*Exercise instructions:*
Please repeat all the entries. Nothing may differ.

*The input:*
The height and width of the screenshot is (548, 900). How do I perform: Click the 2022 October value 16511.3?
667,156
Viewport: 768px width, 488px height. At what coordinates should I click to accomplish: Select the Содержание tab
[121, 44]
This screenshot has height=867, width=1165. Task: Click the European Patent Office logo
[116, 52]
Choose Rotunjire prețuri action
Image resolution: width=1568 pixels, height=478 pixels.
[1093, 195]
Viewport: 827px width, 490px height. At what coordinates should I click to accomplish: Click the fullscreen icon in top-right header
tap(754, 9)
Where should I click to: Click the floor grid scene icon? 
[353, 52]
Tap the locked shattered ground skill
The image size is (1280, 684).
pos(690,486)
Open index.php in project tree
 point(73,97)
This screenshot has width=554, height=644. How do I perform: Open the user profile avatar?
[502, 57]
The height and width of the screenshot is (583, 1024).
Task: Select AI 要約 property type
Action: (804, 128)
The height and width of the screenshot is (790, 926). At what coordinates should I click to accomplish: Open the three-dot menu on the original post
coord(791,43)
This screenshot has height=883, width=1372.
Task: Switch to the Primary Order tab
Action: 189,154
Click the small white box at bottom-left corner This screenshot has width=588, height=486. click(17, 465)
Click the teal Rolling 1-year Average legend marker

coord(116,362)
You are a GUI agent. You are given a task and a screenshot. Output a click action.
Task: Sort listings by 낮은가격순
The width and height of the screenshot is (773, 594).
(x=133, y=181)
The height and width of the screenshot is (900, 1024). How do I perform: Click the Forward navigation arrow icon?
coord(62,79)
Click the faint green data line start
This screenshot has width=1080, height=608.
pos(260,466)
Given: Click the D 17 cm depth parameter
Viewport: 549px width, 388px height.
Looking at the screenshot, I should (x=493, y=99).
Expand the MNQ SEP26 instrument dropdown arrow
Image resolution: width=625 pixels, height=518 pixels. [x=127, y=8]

*Response area:*
The height and width of the screenshot is (548, 900). How do I perform: Click the 2022 October value 16511.3?
667,156
Viewport: 768px width, 488px height. At what coordinates should I click to accomplish: Select the Содержание tab
[121, 44]
This screenshot has height=867, width=1165. Task: Click the European Patent Office logo
[116, 52]
Choose Rotunjire prețuri action
Image resolution: width=1568 pixels, height=478 pixels.
[1093, 195]
Viewport: 827px width, 490px height. At what coordinates should I click to accomplish: Click the fullscreen icon in top-right header
tap(754, 9)
Where should I click to: Click the floor grid scene icon? 
[353, 52]
Tap the locked shattered ground skill
The image size is (1280, 684).
pos(690,486)
Open index.php in project tree
 point(73,97)
This screenshot has width=554, height=644. How do I perform: Open the user profile avatar?
[502, 57]
The height and width of the screenshot is (583, 1024).
Task: Select AI 要約 property type
Action: (804, 128)
The height and width of the screenshot is (790, 926). At what coordinates should I click to accomplish: Open the three-dot menu on the original post
coord(791,43)
This screenshot has height=883, width=1372.
Task: Switch to the Primary Order tab
Action: 189,154
Click the small white box at bottom-left corner This screenshot has width=588, height=486. click(17, 465)
Click the teal Rolling 1-year Average legend marker

coord(116,362)
You are a GUI agent. You are given a task and a screenshot. Output a click action.
Task: Sort listings by 낮은가격순
The width and height of the screenshot is (773, 594).
(x=133, y=181)
The height and width of the screenshot is (900, 1024). How do I perform: Click the Forward navigation arrow icon?
coord(62,79)
Click the faint green data line start
This screenshot has width=1080, height=608.
pos(260,466)
Given: Click the D 17 cm depth parameter
Viewport: 549px width, 388px height.
Looking at the screenshot, I should (x=493, y=99).
Expand the MNQ SEP26 instrument dropdown arrow
Image resolution: width=625 pixels, height=518 pixels. [x=127, y=8]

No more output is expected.